From the entries below, copy every line that holds the word "agent".

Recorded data
• • • • •
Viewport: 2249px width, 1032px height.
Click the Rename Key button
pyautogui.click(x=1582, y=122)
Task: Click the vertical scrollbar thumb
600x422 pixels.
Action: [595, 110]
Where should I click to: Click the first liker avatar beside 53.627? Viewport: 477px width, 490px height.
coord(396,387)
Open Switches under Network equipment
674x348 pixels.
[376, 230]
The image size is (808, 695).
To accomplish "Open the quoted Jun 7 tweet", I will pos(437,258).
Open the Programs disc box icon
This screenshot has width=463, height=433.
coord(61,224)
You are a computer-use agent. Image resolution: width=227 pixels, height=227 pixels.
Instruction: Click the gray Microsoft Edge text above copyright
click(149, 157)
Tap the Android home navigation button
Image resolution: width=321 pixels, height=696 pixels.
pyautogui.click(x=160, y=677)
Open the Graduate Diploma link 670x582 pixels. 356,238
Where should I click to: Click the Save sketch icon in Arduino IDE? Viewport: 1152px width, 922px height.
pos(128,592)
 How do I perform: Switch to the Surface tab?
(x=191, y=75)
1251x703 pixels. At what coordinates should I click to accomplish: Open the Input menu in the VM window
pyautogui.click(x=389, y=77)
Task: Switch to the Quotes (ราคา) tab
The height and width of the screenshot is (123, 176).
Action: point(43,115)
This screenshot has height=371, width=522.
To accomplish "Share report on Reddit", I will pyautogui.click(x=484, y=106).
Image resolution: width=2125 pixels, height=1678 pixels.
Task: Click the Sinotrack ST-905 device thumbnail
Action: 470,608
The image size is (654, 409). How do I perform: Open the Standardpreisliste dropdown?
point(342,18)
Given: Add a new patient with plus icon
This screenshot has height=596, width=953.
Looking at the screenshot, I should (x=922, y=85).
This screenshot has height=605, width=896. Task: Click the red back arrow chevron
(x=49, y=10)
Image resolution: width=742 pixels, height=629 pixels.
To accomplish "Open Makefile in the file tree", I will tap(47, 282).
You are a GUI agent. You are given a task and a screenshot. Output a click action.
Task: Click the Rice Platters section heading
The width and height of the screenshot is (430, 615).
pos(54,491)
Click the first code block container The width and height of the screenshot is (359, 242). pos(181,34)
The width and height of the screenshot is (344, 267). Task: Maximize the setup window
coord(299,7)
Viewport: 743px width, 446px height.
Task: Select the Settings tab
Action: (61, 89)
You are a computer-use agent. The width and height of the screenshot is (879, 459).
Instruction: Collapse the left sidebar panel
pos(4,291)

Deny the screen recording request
• • • • •
### Solution below
You are a computer-use agent. Image resolution: width=227 pixels, height=227 pixels.
You are a GUI agent. You are given a task and a screenshot. Output a click action.
You are a computer-use agent. The width and height of the screenshot is (879, 459).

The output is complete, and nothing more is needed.